Dataset excerpts:

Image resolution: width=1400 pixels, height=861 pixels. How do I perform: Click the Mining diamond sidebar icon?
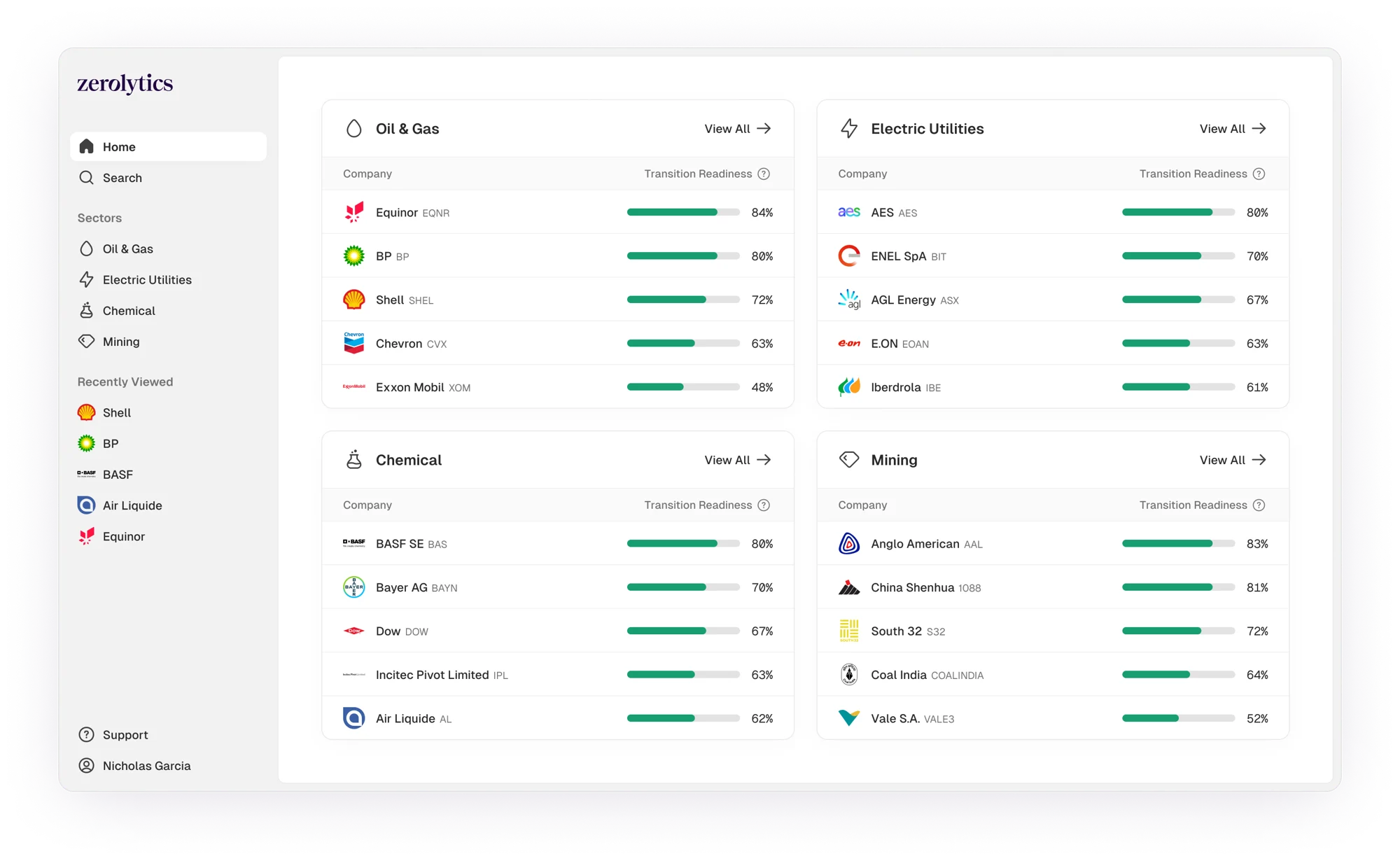(86, 342)
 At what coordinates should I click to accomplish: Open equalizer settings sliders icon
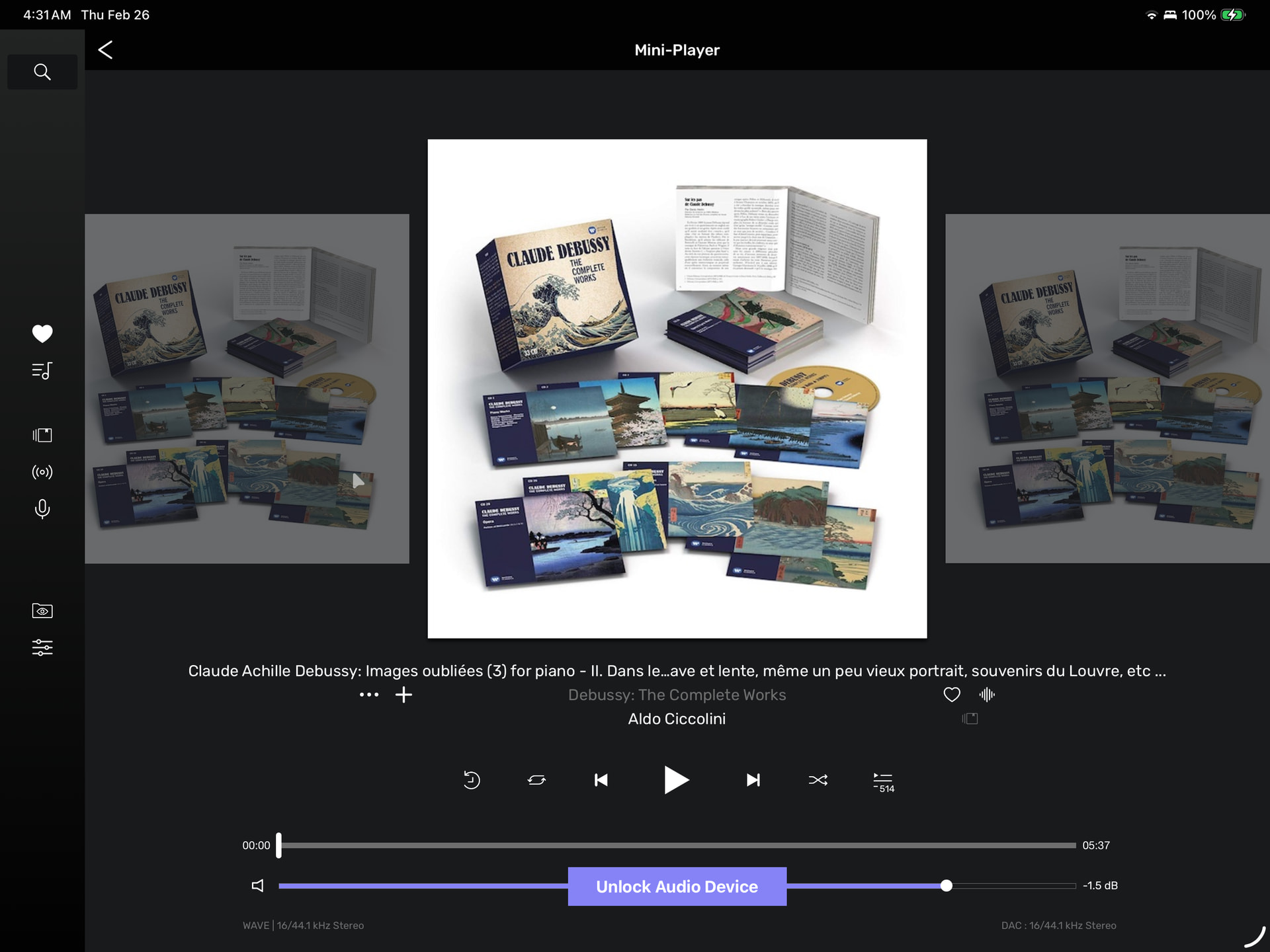pyautogui.click(x=42, y=647)
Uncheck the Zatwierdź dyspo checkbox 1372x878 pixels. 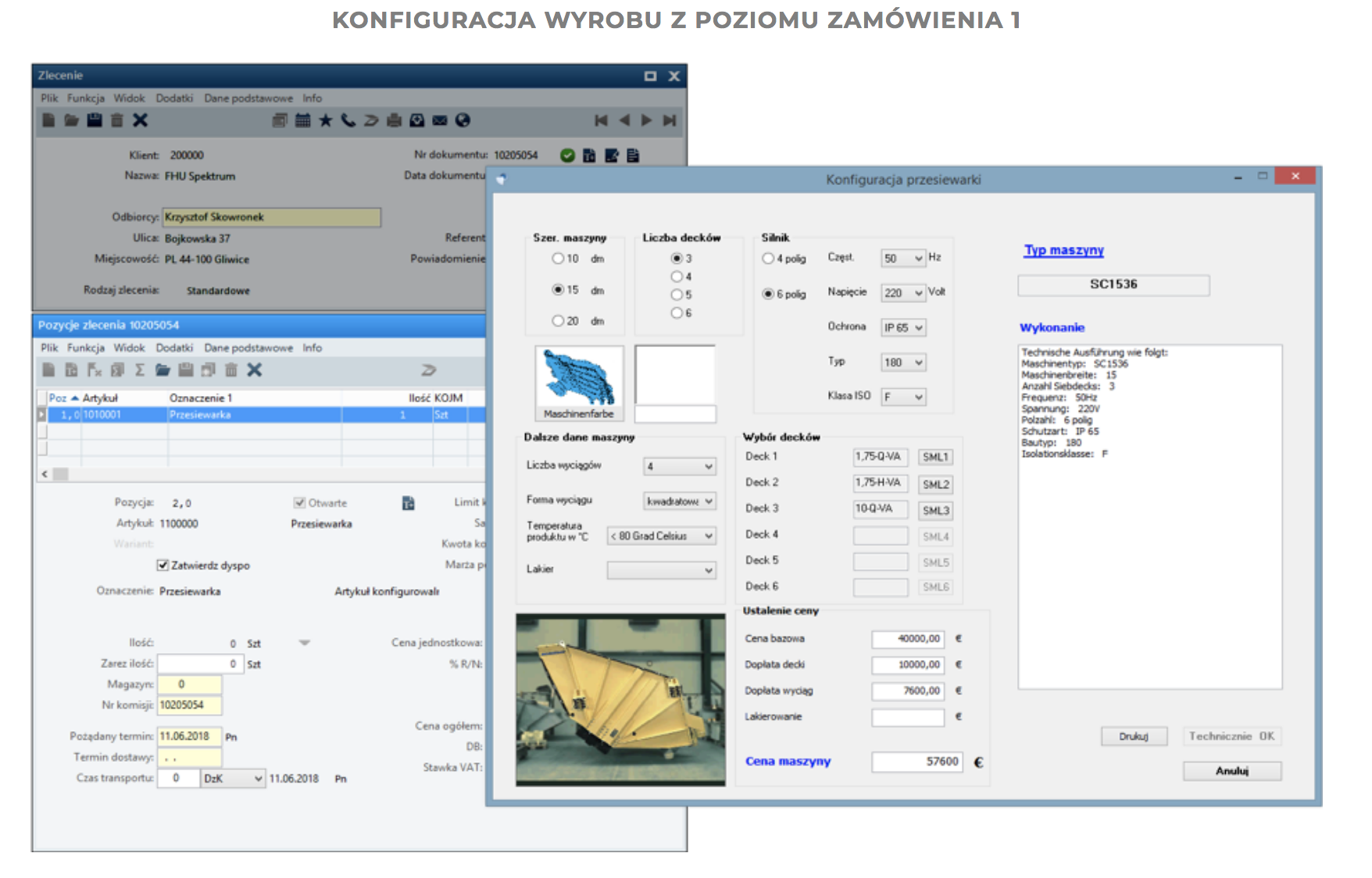click(x=162, y=565)
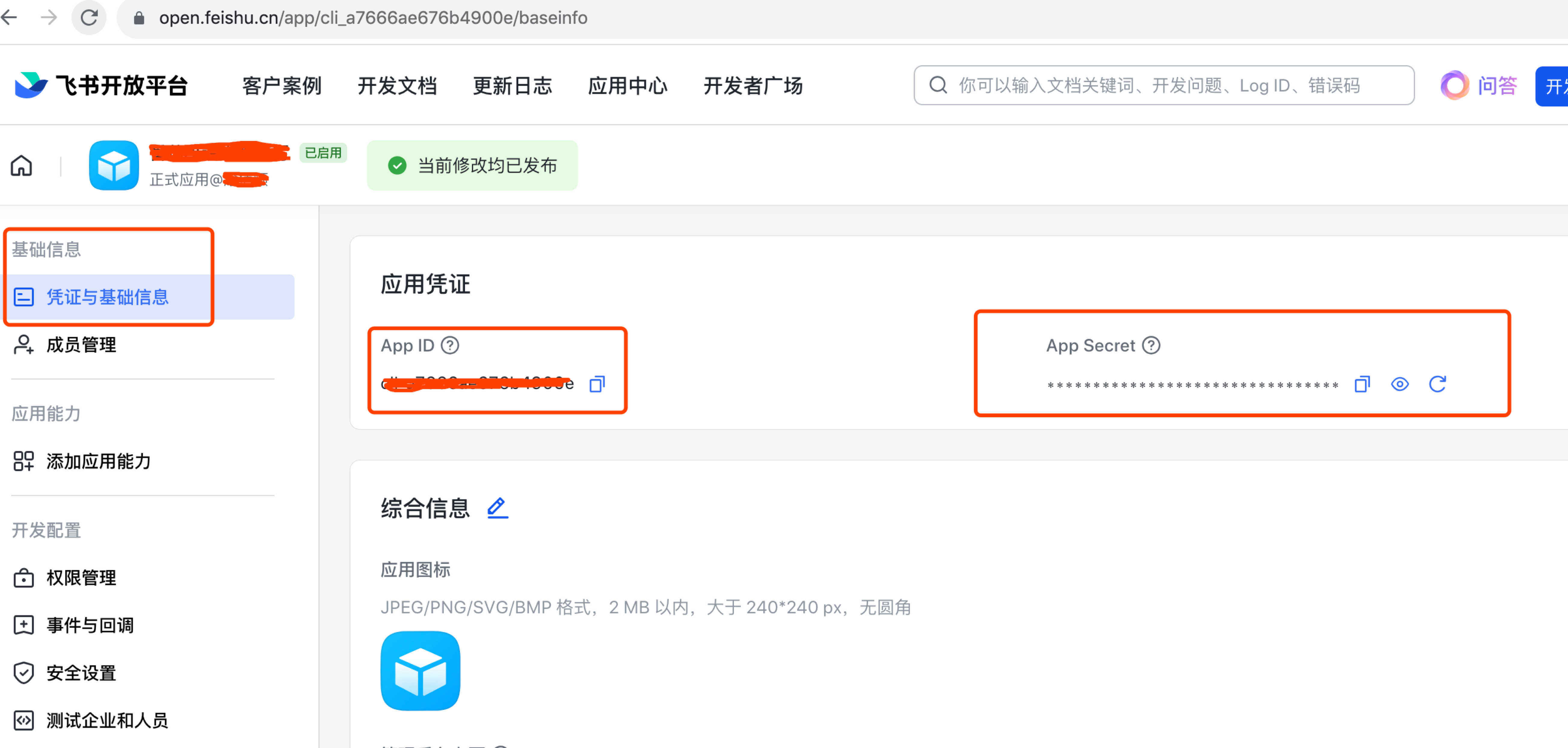Edit 综合信息 with pencil icon
Screen dimensions: 1568x748
pyautogui.click(x=497, y=507)
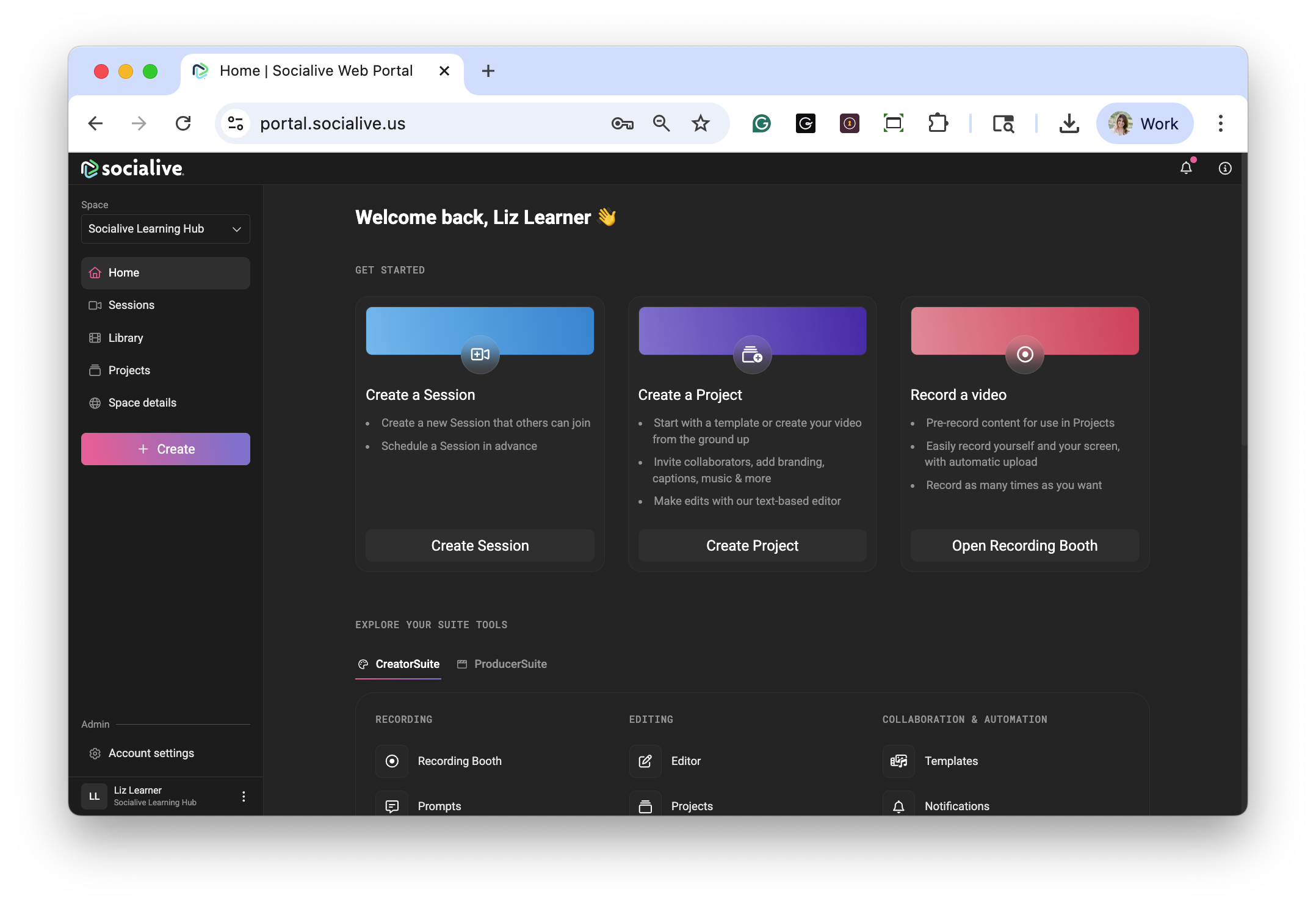Image resolution: width=1316 pixels, height=906 pixels.
Task: Open the info icon in header
Action: pyautogui.click(x=1224, y=168)
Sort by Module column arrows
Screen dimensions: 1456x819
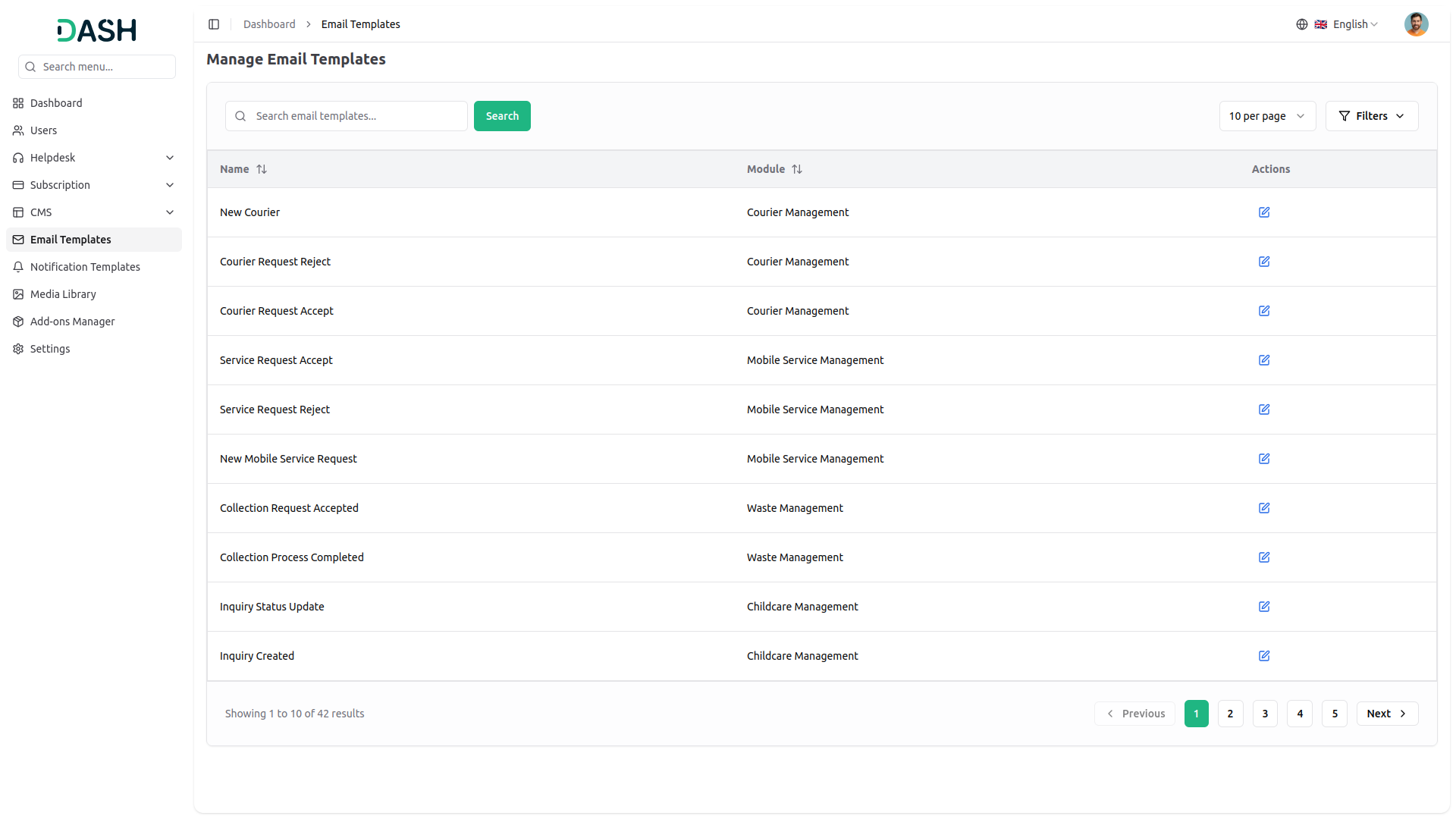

Task prompt: Quote, word for word and nothing more, every line from the line with "Sort by Module column arrows" to the end of the entries, including both ends; skip any pictures.

Response:
Sort by Module column arrows
Screen dimensions: 1456x819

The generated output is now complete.